All the while the piece of red glass had remained tightly clasped in Péron’s hand. In his agitation he had held it unconsciously, and now he was afraid to tell Madame Michel, dreading a repetition of the scene. He crept away with it to his own little room and examined it with a tremor of excitement. It was so pretty, and it had so nearly precipitated a terrible calamity; for he felt that had madame struck him, he should have died of shame. He was afraid to return the stone and afraid to play with it, and it became a fresh cause for embarrassment. However, he finally solved the problem by determining to hide it away. In a little cupboard in the corner of his room there was one shelf devoted to his treasures,—wax and paper models of jacquemarts, broken watch-springs, some fancifully shaped pebbles, a number of marvellously useless valuables, and here Madame Michel never meddled. Therefore he loved it with the pride of sole proprietorship, and here in a dark corner he stowed away the bit of red glass wrapped in a soiled sheet of paper. For a few days he took it out surreptitiously and played with it, and then he forgot it and it lay there unheeded and unsought; for as yet Madame Michel had not discovered her loss.

CHAPTER III
PÈRE ANTOINE

AFTER Péron had gratified his curiosity in regard to the garret and found it such a bare and unprofitable spot, he speedily forgot it, and only once again during his childhood was he to startle Madame Michel with the mention of it. This was on the occasion of a conversation which took place some months later in the shop. The house at the sign of Ste. Geneviève was too small to harbor any of the apprentices at night, so after work hours they took their departure, leaving the members of the little family to themselves. As none of his patrons ever visited him in the evening, Jacques des Horloges was then at liberty to entertain his personal friends. The clockmaker was a quiet man, not much addicted to conviviality, and he had few visitors at such times, occupying himself frequently with studies connected with his work or in straightening his accounts. It was the family custom in the evening to gather around the table in the living-room, which was cheerfully lighted with tapers. Madame Michel was always knitting, her needles flying with marvellous celerity, while her eyes were equally alert in observing Péron and M. de Turenne. Jacques des Horloges was a broad-shouldered, stalwart-looking man, a native of Picardy, his rugged face and honest, kindly eye commending him to the observer. He had a powerful build for one of his profession, and looked better suited to bear the sword than to wind the machinery of delicate watches. His dress was suited to his station in life and showed no signs of the fortune which, it was whispered, he had accumulated. His only ornament was a chain of gold around his neck which supported a tiny, cruciform watch, so ingeniously manufactured that it not only struck the hours but showed also the day of the month.[1]

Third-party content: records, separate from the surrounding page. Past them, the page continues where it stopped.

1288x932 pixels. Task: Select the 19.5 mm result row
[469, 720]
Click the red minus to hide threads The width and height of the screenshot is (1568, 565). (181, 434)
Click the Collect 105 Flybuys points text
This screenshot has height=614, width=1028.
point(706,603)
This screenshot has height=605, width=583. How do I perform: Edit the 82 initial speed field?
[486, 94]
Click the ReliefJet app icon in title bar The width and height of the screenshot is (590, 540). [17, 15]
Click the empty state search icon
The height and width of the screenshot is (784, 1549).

It was on one of these evenings, when Jacques and his wife and little Péron sat around the table, that a knock at the shop door disturbed the quiet scene. Madame Michel rose and went to answer it, still knitting, even when she walked across the dimly lighted shop, not even dropping a stitch as she made her way between the tiers of clocks. When she opened the door she curtsied low and greeted the visitor with reverence as well as affection. A moment later she returned to the living-room conducting a tall, thin man wearing the plain black habit of a priest,—a man of middle age, stooping slightly in his bearing and with a face of unusual sweetness and refinement of expression. Michel greeted the new-comer with as much cordiality as his wife had shown; and even little Péron ran to draw forward a chair for him, while the cat rubbed himself against his cassock with evident affection. There are some persons to whom all animals turn with instinctive trust and affection, and there is no better sign, as there is no worse than the aversion shown to others. The instinct of an animal is more unerring than human perception: it recognizes both brutes and traitors.

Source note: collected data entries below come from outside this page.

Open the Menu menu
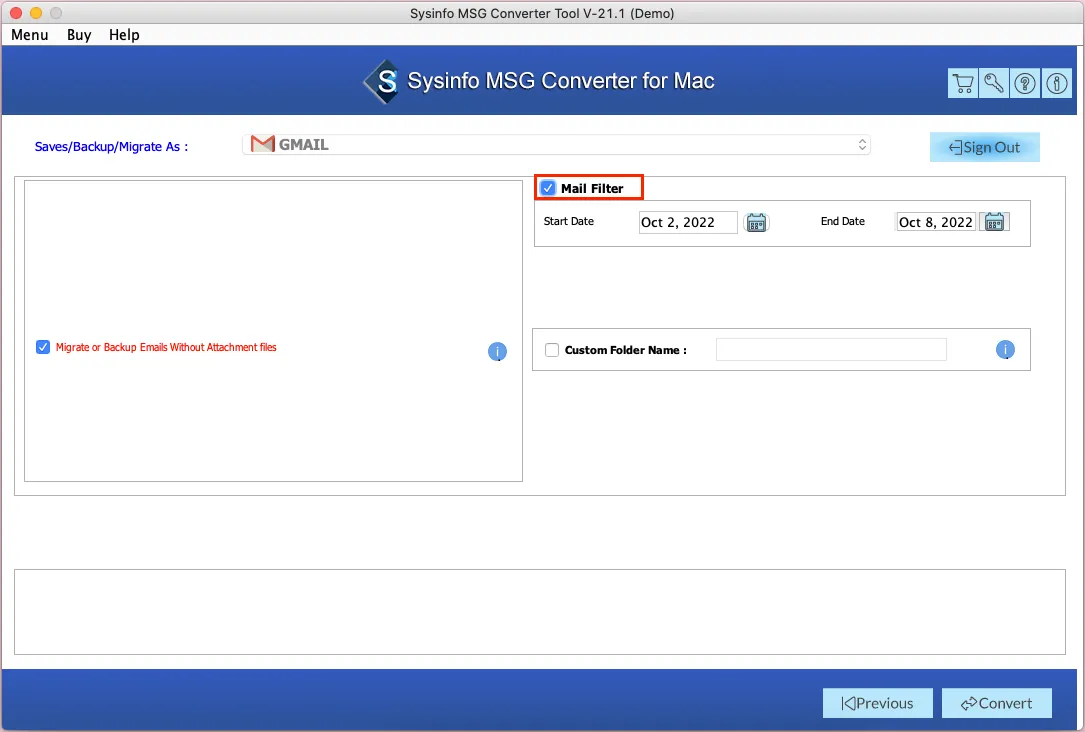This screenshot has width=1085, height=732. (30, 35)
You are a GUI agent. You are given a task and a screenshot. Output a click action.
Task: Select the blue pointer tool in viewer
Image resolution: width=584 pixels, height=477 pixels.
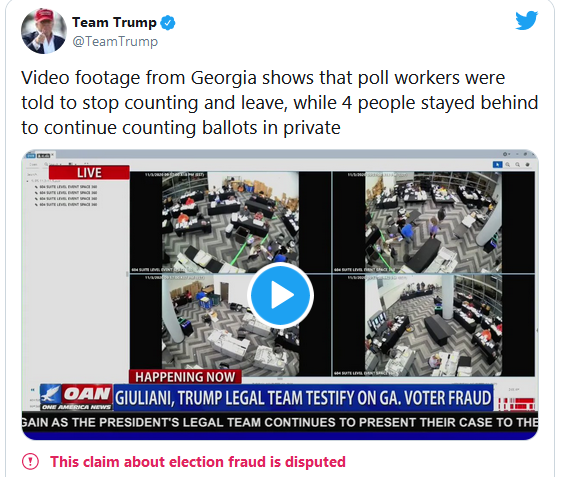[497, 165]
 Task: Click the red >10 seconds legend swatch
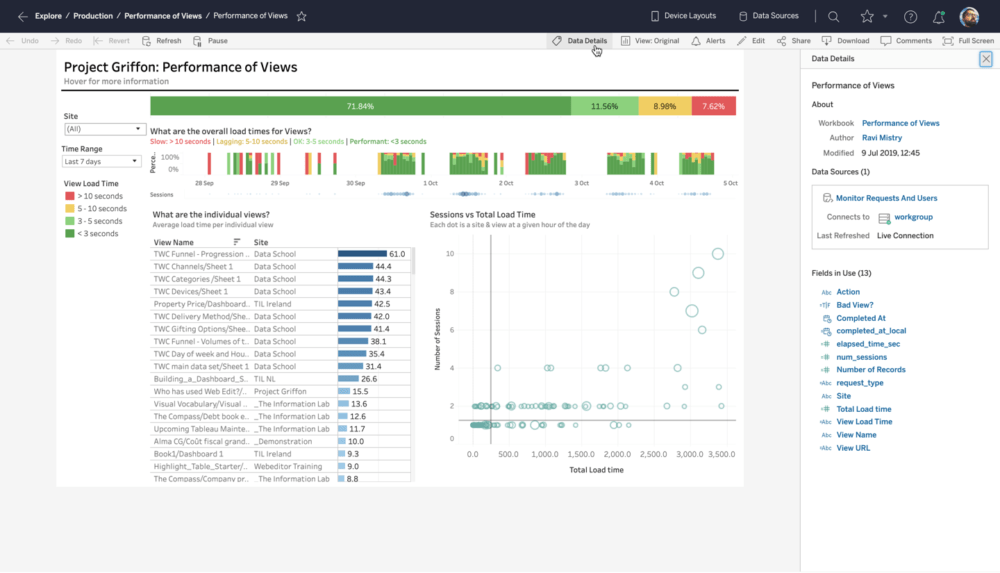point(70,196)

The priest smiled an equal welcome upon all, but there was perplexity in his blue eyes. He sat down and laid his broad-brimmed hat on the table and clasped his hands on his knee; and he had handsome hands, slender and nervous, with delicate finger-tips. His face was pale, with lines about the thin lips and under the large eyes, showing care, anxiety, midnight vigils; he had the face of a student, and the hair, already gray at the back of his head, was white on the temples. His gaze rested now on the child, who, having seated the visitor, had resumed his own place on the floor, where he was cutting out a paper clock. The priest watched him attentively, while Jacques des Horloges and his wife waited in respectful silence for him to open the conversation. Something about little Péron interested Père Antoine so much that it was some moments before he looked up, and when he did, it was with a grave face.

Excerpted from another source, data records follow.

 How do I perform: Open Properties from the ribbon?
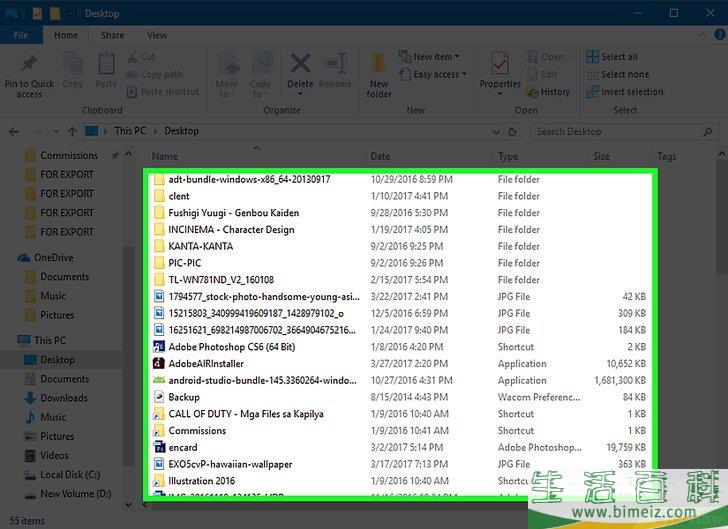coord(500,66)
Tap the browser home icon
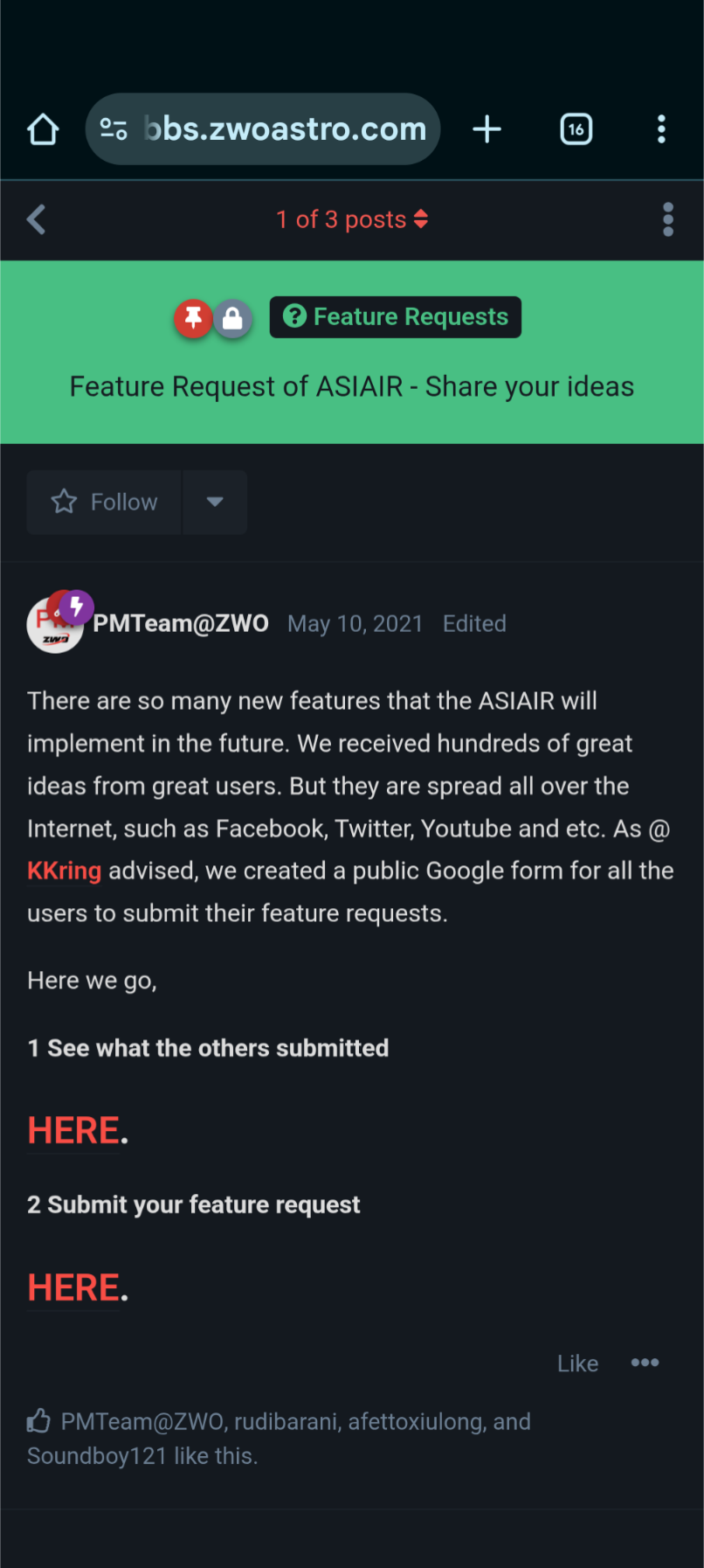 coord(43,129)
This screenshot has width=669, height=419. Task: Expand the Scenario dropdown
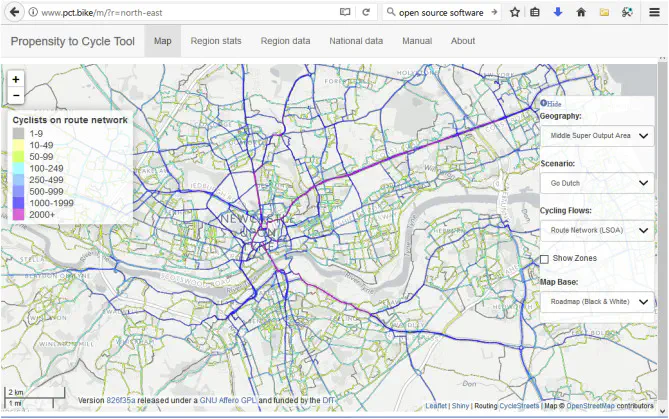597,183
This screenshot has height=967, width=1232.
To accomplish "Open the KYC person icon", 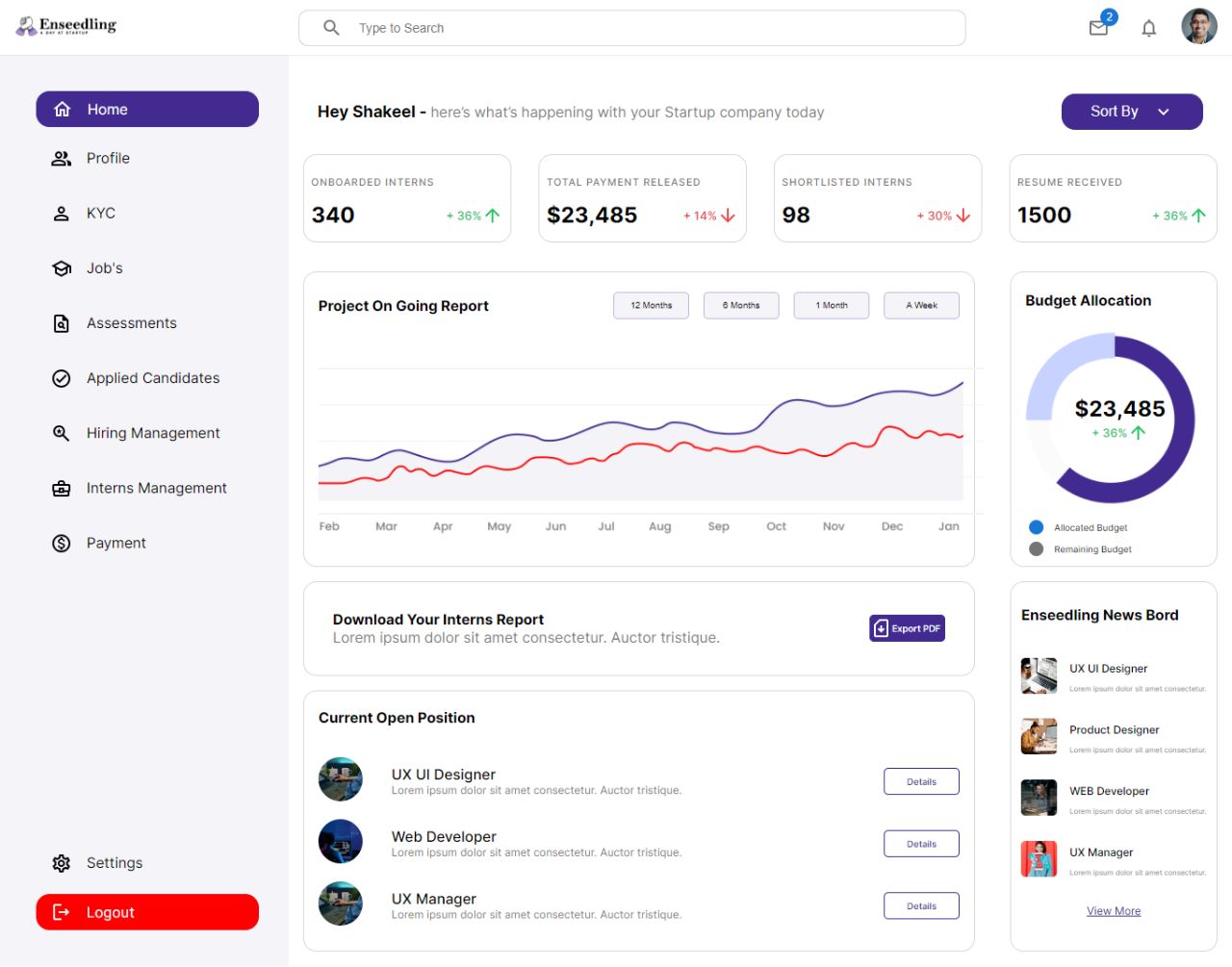I will 62,214.
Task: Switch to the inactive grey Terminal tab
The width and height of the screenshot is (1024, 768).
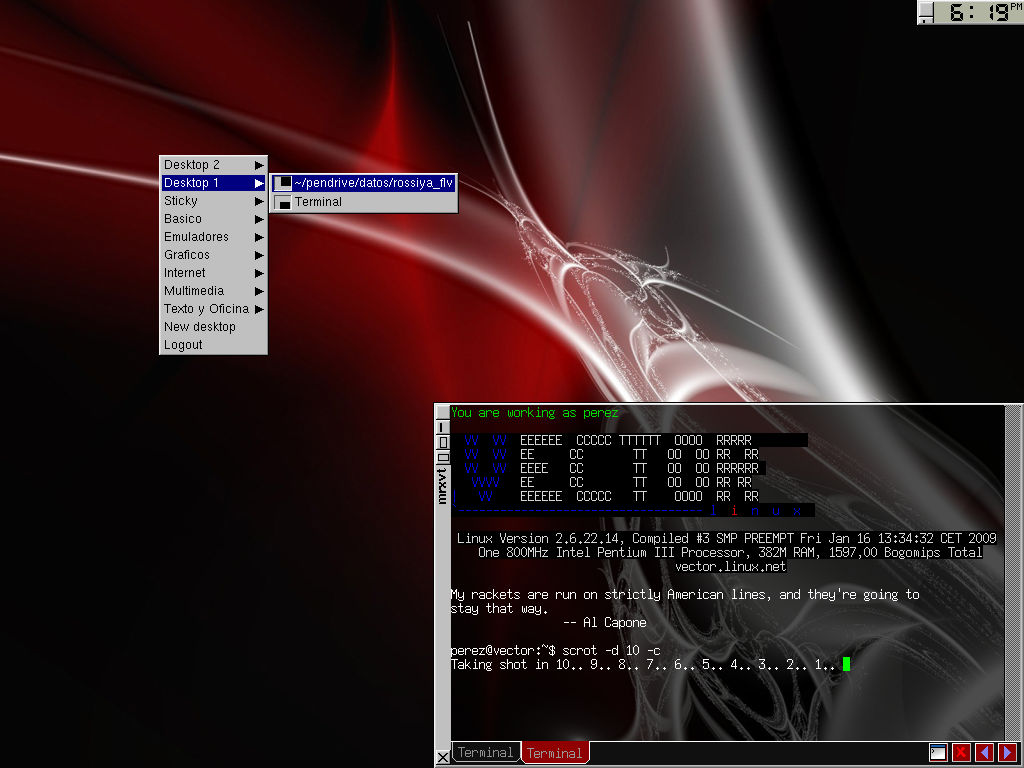Action: tap(486, 753)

“I have strange tidings,” he said softly, glancing from Jacques to his wife. “M. de Bruneau has been arrested and will be condemned to death.”

Michel stared at him in blank amazement, and madame uttered a cry and dropped her knitting-needles. The priest made a sign with his hand toward the child on the floor, and it had its effect at once; both his auditors restrained their agitation.

“I cannot understand,” Jacques des Horloges said. “What was his offence? Not a plot against the king, surely?”

“Ay,” Père Antoine replied soberly, “something of that sort, although a much exaggerated charge, manufactured, I fear, by his enemies. He was taken on the Rue St. Denis, on information furnished by one high in the favor of Albert de Luynes.”

“Who is he?” asked Michel eagerly.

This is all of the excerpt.